Les mémoires d’un pirate (043)

– Hé ! résonna une voix rocailleuse usée par le tabac. Je n’aime pas les visiteurs.

Un homme imposant d’une quarantaine d’années s’approcha de moi, l’air plutôt insatisfait. Quoique pour une fois je ne me retrouvais pas face à un géant, ce gaillard là, torse nu en plus, était une véritable armoire à glace. Tout comme Shinetop, il était complètement chauve. Son crâne lisse donnait l’impression que rien n’avait jamais poussé dessus. Il portait un banal bandeau de pirate sur l’oeil gauche et présentait un tatouage mignon tout plein de tête de singe sur sa solide poitrine.

Il posa les mains sur ses hanches et me fixa. C’est alors que je remarquai un détail du genre pas banal : ses mains n’étaient plus vraiment des mains. A la place, il portait deux immenses crochets. Pratique pour se curer le nez diraient certains, dangereux pour se gratter l’oeil, diraient d’autres.

– Qu’est-ce que tu veux ? me demanda-t-il en m’agitant ses deux crochets sous le nez.
Poliment je répondis :
– Je suis un pirate, tête de boulet de canon. Je m’appelle Guybrush Threepwood. Et toi,
qui es-tu ?
– Je m’appelle Arnold Meethook… et je n’aime pas ton attitude arrogante ! me dit-il en
croisant les bras.
– Et moi, je n’aime pas ta coupe de cheveux ! dis-je pour détendre l’atmosphère.

Mais cela ne fit pas rire Meethook qui au contraire me lança même un regard de dégénéré.

Etrange, il avait beau être gros et terriblement costaud, il n’avait rien d’effrayant. Au contraire, il semblait aussi sympathique qu’un singe en peluche.

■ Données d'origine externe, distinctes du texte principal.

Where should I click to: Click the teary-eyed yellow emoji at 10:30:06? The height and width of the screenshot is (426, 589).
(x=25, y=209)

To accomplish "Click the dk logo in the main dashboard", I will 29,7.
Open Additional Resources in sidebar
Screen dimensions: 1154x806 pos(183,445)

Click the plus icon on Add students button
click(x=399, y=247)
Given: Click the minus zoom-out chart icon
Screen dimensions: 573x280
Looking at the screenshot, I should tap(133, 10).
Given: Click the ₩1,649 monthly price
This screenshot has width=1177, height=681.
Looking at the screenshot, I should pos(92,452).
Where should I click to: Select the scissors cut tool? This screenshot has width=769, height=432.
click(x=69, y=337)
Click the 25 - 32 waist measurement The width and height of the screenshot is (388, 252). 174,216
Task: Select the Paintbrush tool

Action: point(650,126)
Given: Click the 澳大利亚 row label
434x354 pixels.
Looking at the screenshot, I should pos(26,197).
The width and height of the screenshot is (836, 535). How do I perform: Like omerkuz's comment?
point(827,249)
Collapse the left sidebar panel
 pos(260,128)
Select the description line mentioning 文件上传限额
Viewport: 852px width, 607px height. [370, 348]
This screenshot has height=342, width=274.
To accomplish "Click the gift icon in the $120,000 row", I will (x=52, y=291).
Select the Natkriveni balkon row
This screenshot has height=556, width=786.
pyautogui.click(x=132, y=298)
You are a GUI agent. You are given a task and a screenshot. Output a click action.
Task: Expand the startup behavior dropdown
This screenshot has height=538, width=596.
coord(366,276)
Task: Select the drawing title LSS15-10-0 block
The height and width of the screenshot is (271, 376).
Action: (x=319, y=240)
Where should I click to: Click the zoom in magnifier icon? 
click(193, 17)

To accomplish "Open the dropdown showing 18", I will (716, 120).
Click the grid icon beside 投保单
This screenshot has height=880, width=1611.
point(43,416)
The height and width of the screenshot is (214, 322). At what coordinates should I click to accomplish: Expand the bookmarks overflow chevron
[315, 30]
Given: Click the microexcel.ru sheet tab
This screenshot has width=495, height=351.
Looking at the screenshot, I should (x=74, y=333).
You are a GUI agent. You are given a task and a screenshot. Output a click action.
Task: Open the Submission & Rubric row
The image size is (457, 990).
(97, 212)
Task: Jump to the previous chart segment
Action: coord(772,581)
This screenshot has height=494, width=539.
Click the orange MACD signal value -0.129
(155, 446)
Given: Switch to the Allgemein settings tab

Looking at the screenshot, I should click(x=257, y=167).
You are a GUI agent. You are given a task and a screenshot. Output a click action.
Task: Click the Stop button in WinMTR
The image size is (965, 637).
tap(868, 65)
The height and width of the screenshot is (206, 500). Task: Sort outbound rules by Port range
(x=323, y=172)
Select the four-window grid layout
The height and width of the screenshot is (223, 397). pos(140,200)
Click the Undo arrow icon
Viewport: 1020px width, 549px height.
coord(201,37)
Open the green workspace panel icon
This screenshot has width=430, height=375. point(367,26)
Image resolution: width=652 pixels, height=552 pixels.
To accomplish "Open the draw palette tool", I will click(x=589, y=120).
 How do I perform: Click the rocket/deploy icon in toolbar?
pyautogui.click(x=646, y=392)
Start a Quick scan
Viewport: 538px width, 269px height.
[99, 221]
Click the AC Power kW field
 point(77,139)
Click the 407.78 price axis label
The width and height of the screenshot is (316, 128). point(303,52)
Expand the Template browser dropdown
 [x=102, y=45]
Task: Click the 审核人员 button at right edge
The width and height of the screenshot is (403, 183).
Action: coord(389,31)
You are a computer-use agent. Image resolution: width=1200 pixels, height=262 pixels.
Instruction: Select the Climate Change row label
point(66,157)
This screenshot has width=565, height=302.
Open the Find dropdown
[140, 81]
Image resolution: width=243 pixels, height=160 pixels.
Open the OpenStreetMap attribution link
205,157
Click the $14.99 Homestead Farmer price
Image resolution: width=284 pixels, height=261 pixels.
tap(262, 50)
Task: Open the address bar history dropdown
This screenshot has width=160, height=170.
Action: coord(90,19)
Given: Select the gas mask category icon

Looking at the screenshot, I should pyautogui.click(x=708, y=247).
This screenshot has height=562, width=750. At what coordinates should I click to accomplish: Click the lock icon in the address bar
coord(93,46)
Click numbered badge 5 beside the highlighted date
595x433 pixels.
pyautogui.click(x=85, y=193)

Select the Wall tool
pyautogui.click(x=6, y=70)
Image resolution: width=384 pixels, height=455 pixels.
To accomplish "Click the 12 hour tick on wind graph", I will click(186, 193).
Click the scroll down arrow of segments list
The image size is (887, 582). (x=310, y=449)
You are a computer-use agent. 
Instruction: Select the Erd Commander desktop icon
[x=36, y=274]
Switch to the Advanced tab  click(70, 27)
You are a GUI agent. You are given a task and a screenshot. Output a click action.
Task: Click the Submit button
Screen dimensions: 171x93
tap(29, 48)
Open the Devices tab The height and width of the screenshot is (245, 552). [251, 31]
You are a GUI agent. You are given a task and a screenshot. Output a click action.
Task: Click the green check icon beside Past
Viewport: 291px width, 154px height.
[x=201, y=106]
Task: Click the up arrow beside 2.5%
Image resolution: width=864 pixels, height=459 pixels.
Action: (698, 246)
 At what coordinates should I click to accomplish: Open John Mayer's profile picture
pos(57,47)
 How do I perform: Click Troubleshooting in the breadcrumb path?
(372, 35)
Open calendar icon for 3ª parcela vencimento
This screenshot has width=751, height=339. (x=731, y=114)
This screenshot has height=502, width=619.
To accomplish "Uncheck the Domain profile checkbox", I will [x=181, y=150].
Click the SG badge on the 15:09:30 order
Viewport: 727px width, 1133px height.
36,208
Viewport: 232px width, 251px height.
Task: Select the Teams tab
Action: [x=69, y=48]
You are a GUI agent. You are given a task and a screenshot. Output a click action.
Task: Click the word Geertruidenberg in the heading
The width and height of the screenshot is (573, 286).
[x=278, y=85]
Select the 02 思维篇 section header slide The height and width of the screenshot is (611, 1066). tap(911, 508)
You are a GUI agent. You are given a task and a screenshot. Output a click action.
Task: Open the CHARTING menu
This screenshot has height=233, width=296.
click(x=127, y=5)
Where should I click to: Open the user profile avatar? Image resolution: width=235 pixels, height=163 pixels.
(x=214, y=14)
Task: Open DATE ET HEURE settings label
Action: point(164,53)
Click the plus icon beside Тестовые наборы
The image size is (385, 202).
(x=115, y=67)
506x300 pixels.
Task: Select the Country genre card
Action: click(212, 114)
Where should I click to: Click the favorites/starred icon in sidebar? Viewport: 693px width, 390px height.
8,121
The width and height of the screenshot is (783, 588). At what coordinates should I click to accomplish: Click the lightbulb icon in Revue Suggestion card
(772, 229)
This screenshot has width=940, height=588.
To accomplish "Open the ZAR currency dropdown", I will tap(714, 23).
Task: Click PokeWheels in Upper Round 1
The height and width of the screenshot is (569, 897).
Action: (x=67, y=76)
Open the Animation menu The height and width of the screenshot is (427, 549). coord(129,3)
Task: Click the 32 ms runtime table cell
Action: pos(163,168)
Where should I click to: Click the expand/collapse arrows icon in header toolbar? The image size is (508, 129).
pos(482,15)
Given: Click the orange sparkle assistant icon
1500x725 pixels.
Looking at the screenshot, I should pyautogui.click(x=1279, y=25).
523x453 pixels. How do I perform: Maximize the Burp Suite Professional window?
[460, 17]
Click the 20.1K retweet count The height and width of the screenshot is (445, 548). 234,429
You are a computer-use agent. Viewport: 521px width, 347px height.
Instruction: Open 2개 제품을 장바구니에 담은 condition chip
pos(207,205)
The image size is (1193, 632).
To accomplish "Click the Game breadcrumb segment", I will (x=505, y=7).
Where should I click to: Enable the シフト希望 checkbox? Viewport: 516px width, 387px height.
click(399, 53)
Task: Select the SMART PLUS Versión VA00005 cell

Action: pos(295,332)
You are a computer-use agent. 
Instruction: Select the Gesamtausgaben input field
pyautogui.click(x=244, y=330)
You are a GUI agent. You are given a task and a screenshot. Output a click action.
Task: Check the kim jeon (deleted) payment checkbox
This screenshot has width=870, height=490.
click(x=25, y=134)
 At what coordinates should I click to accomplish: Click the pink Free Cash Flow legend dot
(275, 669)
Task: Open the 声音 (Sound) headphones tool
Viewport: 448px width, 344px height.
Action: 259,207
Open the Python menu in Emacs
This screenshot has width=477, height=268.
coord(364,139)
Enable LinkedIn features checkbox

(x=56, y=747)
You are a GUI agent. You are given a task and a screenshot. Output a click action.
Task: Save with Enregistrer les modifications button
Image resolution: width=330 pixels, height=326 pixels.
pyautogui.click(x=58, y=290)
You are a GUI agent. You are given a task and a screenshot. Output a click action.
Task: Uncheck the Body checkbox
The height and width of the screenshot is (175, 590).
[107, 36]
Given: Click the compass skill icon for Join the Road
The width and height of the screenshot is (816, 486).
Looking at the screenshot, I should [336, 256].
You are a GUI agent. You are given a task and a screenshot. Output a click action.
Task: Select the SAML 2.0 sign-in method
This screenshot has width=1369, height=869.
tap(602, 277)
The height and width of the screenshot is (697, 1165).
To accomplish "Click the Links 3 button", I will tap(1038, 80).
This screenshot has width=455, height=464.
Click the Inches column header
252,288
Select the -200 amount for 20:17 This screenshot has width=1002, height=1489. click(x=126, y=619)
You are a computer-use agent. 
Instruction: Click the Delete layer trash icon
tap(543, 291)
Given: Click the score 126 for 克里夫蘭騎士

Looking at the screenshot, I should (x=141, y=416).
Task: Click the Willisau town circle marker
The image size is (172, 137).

– Enfin ! fit Meethook après ma judicieuse remarque. Tu ne sais pas quand t’arrêter ?
– Ton coiffeur non plus, apparemment…

Il me regarda étonné, touchant son crane qui, vous l’aurez compris, était du genre dégarni.

– Tu es toujours aussi arrogant ! me cria l’homme.

Non. Il n’était pas bien méchant.

– Excuse-moi, dis-je alors. J’essayais juste d’être marrant.

Meethook le prit plutôt bien puisqu’il me lança un sourire amical.

– Ca n’est rien, me dit-il. Et puis je préfère avoir une tête de boulet de canon qu’une queue de cheval !

Et il se mit à rire, et pour ne pas paraître impoli, je fis de même :
– Ha, ha, ha (pauvre débile). J’en pleure de rire. Au fait, je voulais te traiter de dôme en chrome (et toc !).

Il sembla surpris, leva son crochet au-dessus de sa tête et… le tapa sur son genou en s’esclaffant. Au bout d’une minute, il parvint à reprendre son souffle et son sérieux et me confia les larmes à l’oeil :
– Je vois que tu as le sens de l’humour. J’aime les gens qui ont le sens de l’humour, tu
sais ?
– Nooooon ? C’est vrai ?
– Je t’assure ! D’ailleurs, tu veux voir quelque chose de drôle ?
– Quoi donc ? Une photo de toute ta famille chauve ?

Je ne sais pas pourquoi mais ça le fit moins rire. Pas du tout même. Comme quoi, un
chauve ne sourit pas toujours. Sa mère était peut-être vraiment chauve ?

– Non… fit-il furax. Par contre, continua-t-il d’un coup tout heureux, vise un peu ça :

Dis bonjour au monsieur !
A qui parlait-il ?

– Bonjour monsieur ! dit le tatouage sur sa poitrine d’une voix de fausset.

Marrant ! En contorsionnant son corps, il avait donné l’impression d’avoir fait bouger les lèvres du singe tatoué sur son gros poitrail pas du tout velu mais musclé. Chauve de partout on dirait… Un pirate ventriloque et fier de l’être. C’était peut-être ça le plus marrant de l’histoire.